╭─ The input

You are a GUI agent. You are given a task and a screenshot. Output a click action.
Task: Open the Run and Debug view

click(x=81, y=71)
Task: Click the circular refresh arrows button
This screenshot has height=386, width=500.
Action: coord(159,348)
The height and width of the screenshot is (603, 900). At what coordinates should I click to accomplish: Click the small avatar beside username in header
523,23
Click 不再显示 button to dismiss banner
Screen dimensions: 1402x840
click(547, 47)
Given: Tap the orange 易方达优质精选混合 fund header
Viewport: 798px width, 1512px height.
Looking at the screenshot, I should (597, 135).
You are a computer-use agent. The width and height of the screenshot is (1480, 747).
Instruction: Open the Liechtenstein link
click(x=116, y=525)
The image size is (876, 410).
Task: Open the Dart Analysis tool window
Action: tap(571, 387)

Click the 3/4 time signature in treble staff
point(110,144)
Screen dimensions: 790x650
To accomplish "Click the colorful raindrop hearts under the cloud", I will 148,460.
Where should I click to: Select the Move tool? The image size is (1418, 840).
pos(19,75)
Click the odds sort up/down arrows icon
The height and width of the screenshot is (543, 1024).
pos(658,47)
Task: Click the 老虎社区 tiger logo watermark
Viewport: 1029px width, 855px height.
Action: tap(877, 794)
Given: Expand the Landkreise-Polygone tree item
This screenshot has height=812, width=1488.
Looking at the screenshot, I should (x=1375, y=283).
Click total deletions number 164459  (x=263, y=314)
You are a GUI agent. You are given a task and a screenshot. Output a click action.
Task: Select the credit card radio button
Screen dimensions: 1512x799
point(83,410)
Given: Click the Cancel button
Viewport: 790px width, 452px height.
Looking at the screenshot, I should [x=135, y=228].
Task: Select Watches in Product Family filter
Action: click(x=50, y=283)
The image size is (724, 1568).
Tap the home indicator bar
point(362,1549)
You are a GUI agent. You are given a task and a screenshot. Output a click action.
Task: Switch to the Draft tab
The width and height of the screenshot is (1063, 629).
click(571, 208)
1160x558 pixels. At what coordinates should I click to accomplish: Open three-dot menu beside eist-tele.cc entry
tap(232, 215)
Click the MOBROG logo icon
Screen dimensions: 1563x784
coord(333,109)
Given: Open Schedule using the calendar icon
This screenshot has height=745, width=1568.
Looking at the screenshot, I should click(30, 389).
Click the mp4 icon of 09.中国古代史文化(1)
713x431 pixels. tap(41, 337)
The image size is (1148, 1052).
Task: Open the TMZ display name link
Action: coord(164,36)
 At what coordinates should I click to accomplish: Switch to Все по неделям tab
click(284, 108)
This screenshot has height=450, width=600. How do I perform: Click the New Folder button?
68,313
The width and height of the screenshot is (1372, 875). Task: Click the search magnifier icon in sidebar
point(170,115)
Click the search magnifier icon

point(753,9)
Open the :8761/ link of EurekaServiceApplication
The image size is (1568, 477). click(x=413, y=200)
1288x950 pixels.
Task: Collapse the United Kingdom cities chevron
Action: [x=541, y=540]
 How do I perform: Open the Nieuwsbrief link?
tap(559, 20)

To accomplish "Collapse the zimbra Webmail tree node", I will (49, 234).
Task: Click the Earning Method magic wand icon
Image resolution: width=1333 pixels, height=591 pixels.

╰─

**Exercise requirements:**
List each line in the data above that contains the word "tool". Treat uppercase and lowercase letters as different.

**Answer:**
Task: Open the Dart Analysis tool window
Where should I click to: Select the Move tool? The image size is (1418, 840).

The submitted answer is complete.